- _Stated exercise_: Format the rows from the start through the line containing "Looking at the" as a Markdown table with the columns No. and Line, numbering each line and skipping blank ones. Leave the pictures out.

## start Dataset

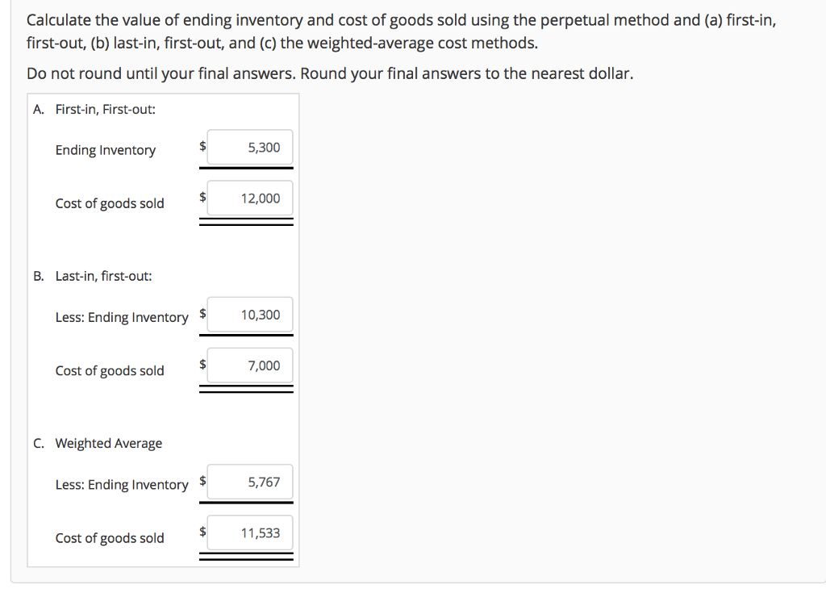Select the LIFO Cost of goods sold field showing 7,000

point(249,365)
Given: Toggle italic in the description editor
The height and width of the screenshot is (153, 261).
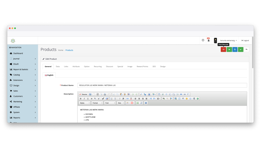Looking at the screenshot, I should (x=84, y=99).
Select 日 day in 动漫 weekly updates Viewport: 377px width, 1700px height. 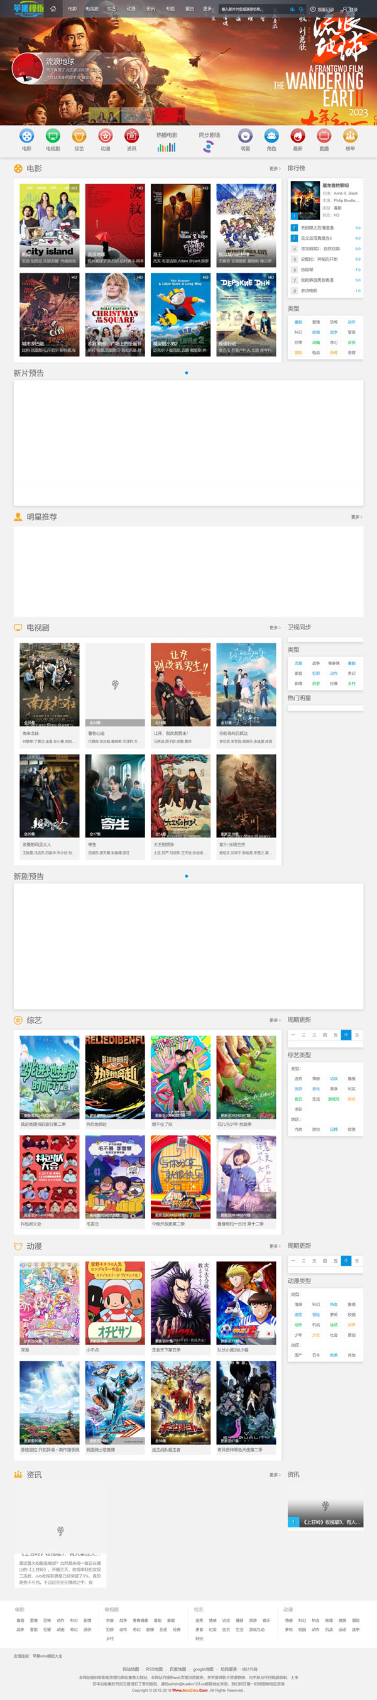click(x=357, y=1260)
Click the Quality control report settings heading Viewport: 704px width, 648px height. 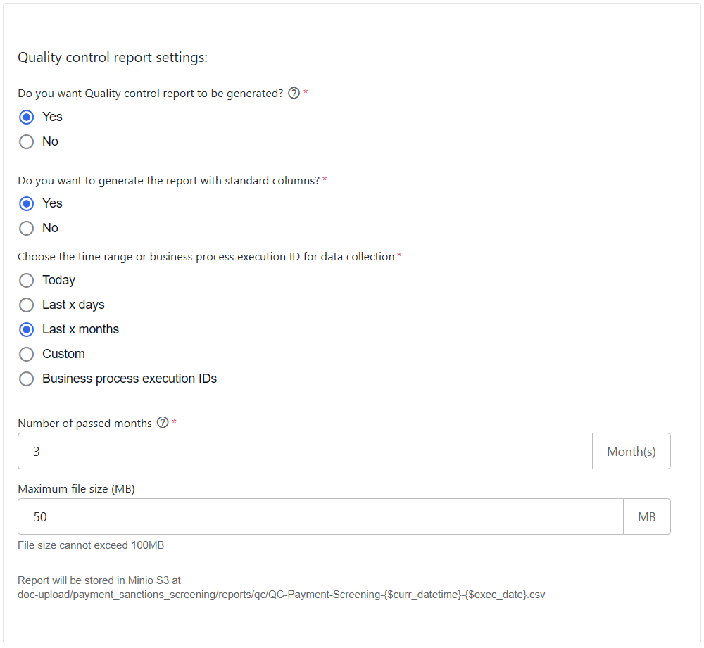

## end Dataset

- _Exercise solution_:
| No. | Line |
|---|---|
| 1 | Select the LIFO Cost of goods sold field showing 7,000 |
| 2 | point(249,365) |
| 3 | Given: Toggle italic in the description editor |
| 4 | The height and width of the screenshot is (153, 261). |
| 5 | Looking at the screenshot, I should (x=84, y=99). |